GIUSEPPE UNGARETTILa pesca miracolosa, 5 maggio 1932Da "Mezzogiorno" in: Il deserto e dopo: 1931-1946, Milano, 1961
" Il fait déjà presque nuit, et les pêcheurs d'anchois regagnent le port en file indienne. Un soir, alors qu'ils ramassaient leurs filets, une maille s'est prise non pas dans la gorge d'un petit poisson, mais dans une mèche de cheveux, qui orne la tête d'Apollon.Elle fut alors soulevée dans la paume d'une main ridée et, revenant donner vie à la lumière, saignant des flammes du coucher du soleil à la pointe du cou où on l'avait coupée — pour ce pêcheur, il ressemblait à Saint Jean Baptiste.Je l'ai vue au musée de Salerne. et qu'elle soit praxitélienne ou hellénistique, peu importe ; mais ce visage, dont la surface a été travaillée depuis plus de deux mille ans par la mer, a dans sa patine toutes les couleurs qu'on a vues aujourd'hui, elle a des petits coquillages dans les oreilles et dans les narines : elle a dans son sourire indulgent et frémissant je ne sais quelle chanson de la jeunesse ressuscitée !Oh! tu es la force et la beauté sereines.

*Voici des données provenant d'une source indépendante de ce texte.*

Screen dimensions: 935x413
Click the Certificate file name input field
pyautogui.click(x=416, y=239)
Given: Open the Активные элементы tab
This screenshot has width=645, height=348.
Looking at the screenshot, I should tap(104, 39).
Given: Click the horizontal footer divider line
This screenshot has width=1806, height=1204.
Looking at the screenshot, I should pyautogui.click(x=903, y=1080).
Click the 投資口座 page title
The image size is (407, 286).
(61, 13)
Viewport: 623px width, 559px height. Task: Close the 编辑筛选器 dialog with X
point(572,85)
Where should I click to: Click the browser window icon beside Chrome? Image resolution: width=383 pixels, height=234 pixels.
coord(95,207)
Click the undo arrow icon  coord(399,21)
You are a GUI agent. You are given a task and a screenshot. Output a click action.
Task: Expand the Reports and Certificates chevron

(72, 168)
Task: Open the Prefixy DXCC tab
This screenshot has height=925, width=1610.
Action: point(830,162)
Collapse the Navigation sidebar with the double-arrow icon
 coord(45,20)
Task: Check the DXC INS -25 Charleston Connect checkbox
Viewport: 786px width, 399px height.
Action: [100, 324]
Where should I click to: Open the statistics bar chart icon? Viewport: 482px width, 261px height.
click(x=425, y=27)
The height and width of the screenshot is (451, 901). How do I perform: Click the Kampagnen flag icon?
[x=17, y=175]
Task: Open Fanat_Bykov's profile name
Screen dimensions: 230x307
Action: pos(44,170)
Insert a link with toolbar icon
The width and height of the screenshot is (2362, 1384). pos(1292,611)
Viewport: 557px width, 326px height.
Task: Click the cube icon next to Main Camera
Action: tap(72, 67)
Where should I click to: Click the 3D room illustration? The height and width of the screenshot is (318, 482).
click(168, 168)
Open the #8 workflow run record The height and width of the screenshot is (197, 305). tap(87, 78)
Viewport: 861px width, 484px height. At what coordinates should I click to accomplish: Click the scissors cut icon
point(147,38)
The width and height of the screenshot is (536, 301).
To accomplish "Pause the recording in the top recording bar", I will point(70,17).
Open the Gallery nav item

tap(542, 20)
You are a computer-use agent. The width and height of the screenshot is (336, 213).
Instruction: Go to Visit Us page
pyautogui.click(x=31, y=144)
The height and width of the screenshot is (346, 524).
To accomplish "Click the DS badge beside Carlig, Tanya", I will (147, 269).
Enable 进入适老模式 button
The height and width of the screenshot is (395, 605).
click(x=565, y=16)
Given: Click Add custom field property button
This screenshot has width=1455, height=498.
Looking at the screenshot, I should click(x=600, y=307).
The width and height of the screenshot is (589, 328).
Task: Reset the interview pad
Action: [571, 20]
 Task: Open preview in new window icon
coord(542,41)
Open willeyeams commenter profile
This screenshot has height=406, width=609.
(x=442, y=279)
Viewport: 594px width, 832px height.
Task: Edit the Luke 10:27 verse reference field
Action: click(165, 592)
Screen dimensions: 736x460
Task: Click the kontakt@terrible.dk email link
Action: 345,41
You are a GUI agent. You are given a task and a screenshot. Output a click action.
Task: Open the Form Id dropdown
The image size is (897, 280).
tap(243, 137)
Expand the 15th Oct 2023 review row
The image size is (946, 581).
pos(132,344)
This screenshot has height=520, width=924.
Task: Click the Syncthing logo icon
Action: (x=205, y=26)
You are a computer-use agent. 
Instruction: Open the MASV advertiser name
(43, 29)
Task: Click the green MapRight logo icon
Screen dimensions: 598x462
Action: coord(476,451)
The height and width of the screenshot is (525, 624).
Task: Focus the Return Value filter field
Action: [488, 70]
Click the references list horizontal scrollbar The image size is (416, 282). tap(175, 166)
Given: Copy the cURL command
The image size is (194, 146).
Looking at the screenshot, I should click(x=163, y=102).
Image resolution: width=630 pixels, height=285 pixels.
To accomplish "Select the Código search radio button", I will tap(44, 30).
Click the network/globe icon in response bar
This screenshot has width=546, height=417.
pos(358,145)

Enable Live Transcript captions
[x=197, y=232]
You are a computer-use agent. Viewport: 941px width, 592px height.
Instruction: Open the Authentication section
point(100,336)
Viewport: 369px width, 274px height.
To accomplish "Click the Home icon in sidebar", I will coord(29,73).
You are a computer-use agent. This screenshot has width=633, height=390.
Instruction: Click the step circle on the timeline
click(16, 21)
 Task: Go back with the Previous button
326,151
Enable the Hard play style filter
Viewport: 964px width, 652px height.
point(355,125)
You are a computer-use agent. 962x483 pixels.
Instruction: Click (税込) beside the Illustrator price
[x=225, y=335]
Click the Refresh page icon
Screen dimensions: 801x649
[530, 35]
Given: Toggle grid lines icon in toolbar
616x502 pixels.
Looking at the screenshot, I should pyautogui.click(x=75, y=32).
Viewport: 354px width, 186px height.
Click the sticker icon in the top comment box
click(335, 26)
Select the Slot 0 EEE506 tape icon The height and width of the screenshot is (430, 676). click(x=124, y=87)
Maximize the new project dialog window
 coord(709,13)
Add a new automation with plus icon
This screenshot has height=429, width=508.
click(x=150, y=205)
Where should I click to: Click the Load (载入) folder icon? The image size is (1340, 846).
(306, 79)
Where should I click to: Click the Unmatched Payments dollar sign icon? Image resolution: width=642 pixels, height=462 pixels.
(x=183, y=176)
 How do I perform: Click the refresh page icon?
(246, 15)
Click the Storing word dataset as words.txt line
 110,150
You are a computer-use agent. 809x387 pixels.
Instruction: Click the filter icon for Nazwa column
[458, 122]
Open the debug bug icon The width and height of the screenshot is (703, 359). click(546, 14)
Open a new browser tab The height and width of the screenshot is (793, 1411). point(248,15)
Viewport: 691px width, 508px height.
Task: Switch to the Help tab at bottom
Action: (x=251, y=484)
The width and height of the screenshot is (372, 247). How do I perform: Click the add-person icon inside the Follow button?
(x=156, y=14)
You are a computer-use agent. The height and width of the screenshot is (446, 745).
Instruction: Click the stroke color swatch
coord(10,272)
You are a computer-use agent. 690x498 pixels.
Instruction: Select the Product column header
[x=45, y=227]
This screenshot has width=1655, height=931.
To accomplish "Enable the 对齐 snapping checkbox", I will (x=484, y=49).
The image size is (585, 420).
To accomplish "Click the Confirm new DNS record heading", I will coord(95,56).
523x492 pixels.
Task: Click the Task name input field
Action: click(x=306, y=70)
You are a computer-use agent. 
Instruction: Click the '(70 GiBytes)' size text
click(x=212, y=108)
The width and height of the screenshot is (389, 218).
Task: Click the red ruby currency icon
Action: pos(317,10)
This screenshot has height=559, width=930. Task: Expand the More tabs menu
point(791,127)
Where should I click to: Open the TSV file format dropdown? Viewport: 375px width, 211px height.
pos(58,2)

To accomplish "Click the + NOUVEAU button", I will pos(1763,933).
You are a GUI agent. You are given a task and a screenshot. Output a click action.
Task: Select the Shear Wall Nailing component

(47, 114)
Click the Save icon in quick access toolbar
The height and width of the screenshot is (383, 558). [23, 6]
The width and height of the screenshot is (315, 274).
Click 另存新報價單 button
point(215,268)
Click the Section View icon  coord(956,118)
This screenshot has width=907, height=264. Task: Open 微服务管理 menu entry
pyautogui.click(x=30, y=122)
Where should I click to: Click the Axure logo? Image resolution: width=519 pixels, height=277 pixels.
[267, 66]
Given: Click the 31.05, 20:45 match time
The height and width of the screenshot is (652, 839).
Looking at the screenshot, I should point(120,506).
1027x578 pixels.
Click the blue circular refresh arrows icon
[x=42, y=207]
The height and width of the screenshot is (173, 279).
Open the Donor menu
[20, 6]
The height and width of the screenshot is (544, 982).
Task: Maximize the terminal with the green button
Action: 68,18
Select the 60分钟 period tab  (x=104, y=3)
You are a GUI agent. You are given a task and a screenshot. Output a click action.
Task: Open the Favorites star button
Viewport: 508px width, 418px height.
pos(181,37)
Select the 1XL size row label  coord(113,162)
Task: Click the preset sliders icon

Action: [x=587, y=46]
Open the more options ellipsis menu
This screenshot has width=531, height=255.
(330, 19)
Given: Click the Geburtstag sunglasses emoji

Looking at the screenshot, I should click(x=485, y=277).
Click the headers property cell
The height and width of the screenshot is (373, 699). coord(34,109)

Quel espoir nous apporte cette image qui, parmi les oliviers, nous est enfin revenue. "
Voici enfin la description de la tête par les curateurs du musée, qui datent le bronze de l'époque hellénistique :
" Pêchée au large de la côte nord du golfe de Salerne en décembre 1930, on pensait alors que la tête supposée d'Apollon faisait partie de la cargaison d'un navire coulé accidentellement, alors qu'aujourd'hui on suppose qu'elle pourrait provenir de l'effondrement d'un bâtiment non identifié proche de la ligne côtière. Réalisée selon la technique de la cire perdue, elle a été fondue et assemblée en soudant le bonnet, placé au-dessus du bandeau, et les boucles au reste de la tête et du visage. Le visage est ovale, avec des traits doux, des yeux sans cils et une petite bouche fermée. Les cheveux, soigneusement rendus, sont longs et ondulés et sont maintenus ensemble par un bandeau qui les laisse tomber autour des épaules en petites mèches. Le cou et le reste du torse présentent une légère inclinaison vers la gauche, ce qui suggère que le corps aurait pu avoir du mouvement et du rythme. La coupe non symétrique des épaules suggère l'idée que la tête pourrait appartenir à une statue, hypothèse également renforcée par le manque de précision de la partie arrière, où se trouve une grosse bosse, probablement ce qui reste de l'attache d'un manteau. L'œuvre peut être attribuée aux ateliers du début de l'époque impériale, qui s'inspiraient de modèles de la statuaire grecque de l'époque hellénistique."